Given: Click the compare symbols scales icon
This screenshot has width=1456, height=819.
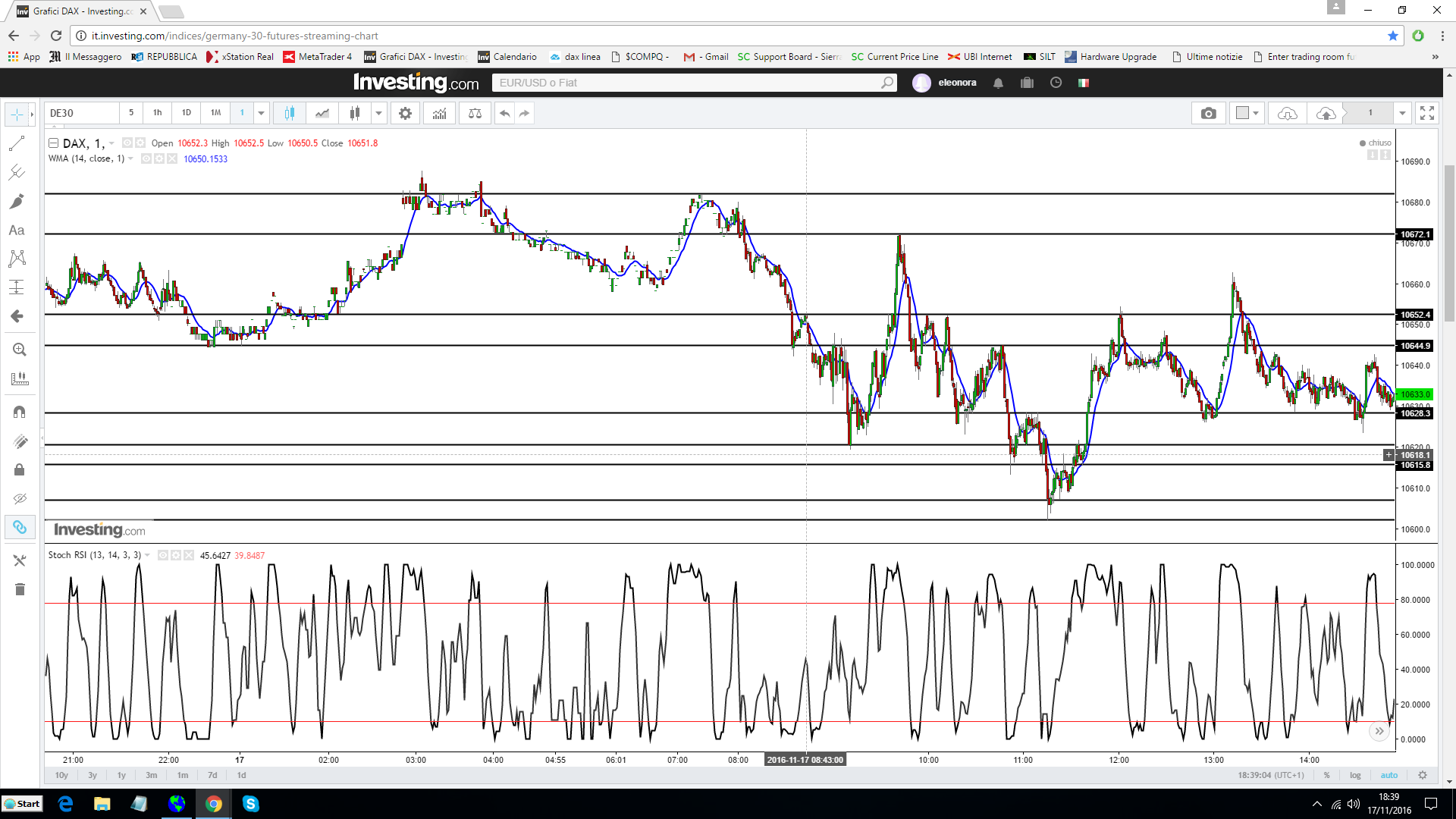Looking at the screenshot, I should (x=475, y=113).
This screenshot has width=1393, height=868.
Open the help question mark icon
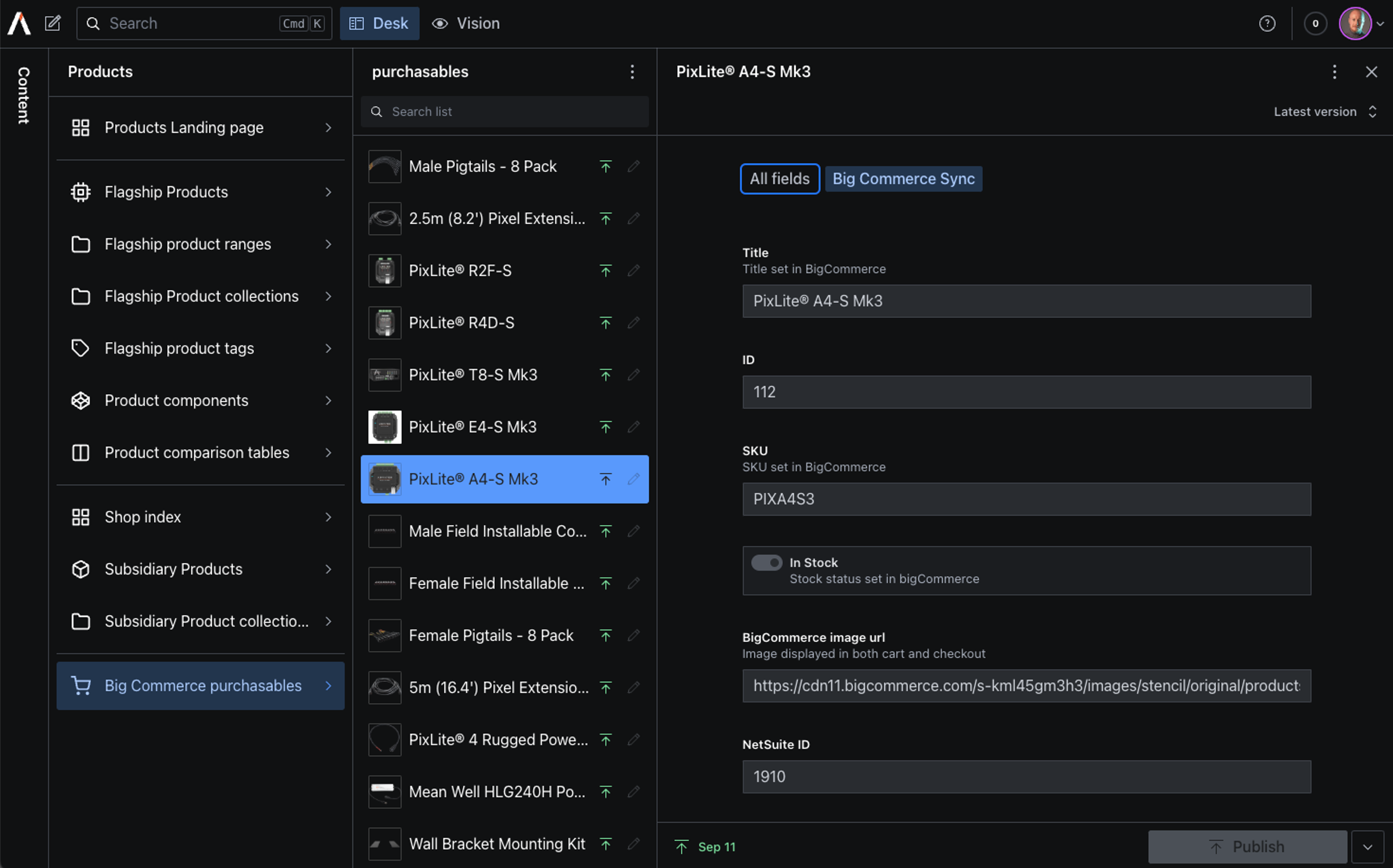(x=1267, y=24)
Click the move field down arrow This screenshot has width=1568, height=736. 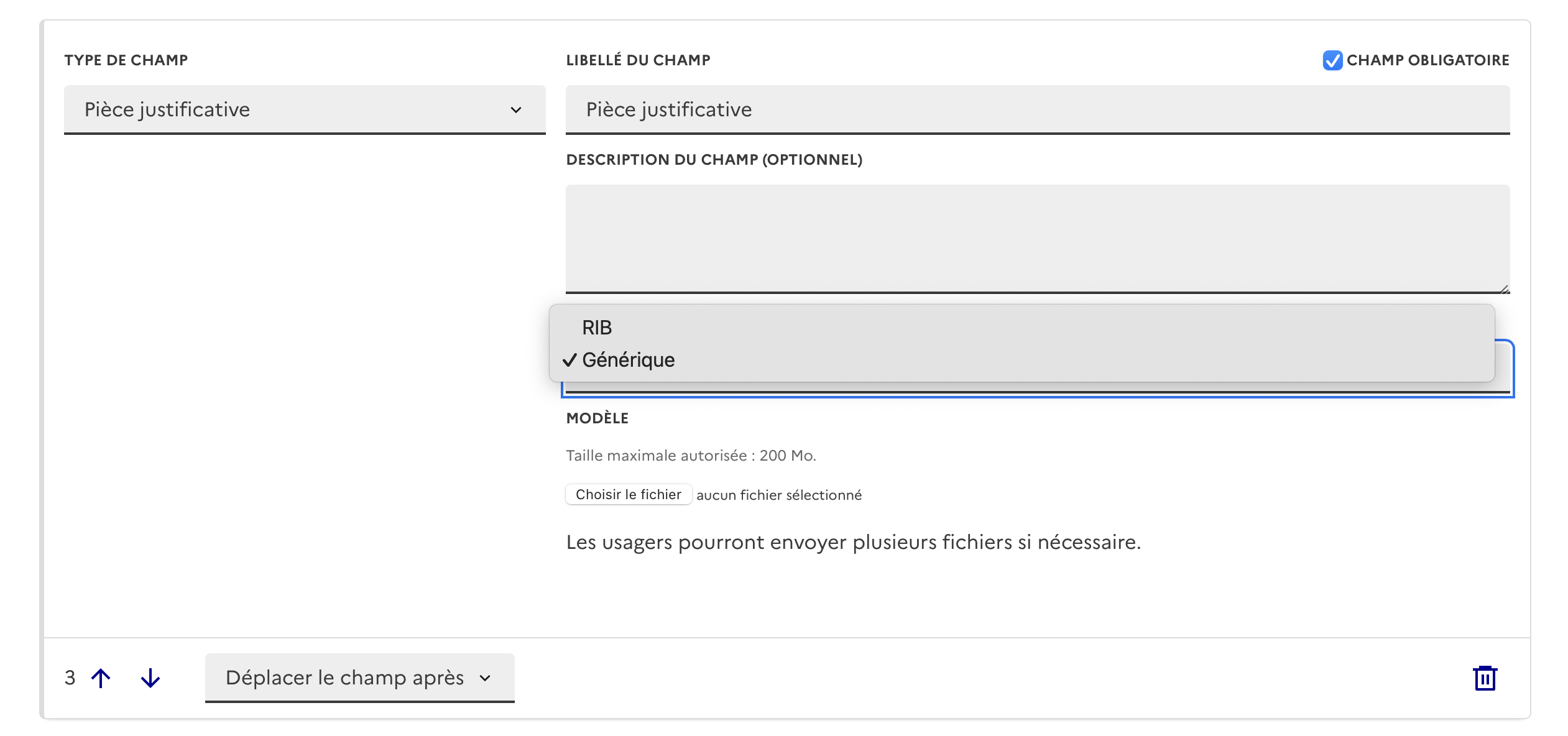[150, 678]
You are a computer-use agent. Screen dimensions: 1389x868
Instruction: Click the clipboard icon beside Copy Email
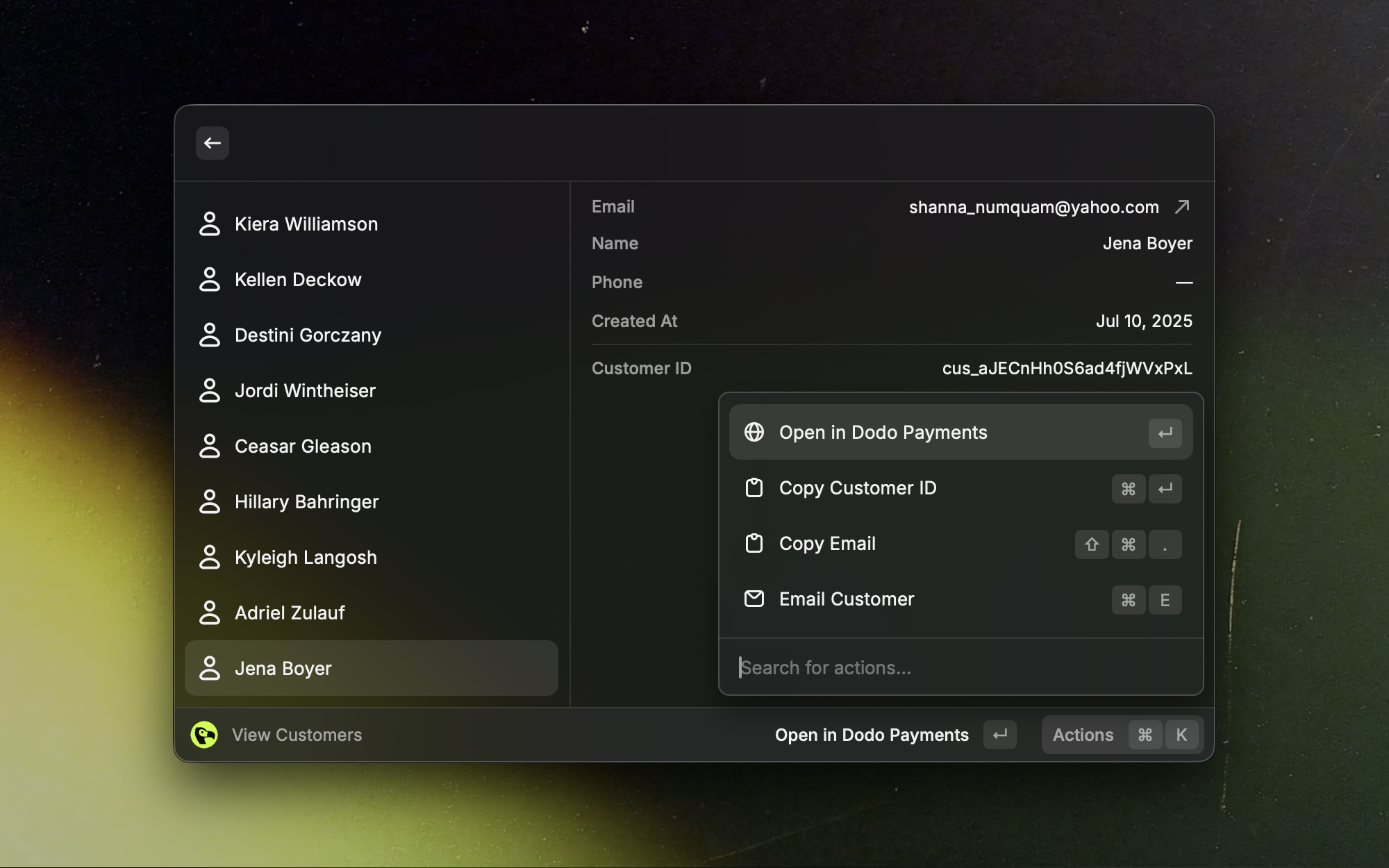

■ ■ ■ ■

Copy out exactly the lines between the line containing "You are a computer-use" and the end of the entries, including both, and leave the pictures behind.

You are a computer-use agent. Screen dimensions: 1389x868
Instruction: Click the clipboard icon beside Copy Email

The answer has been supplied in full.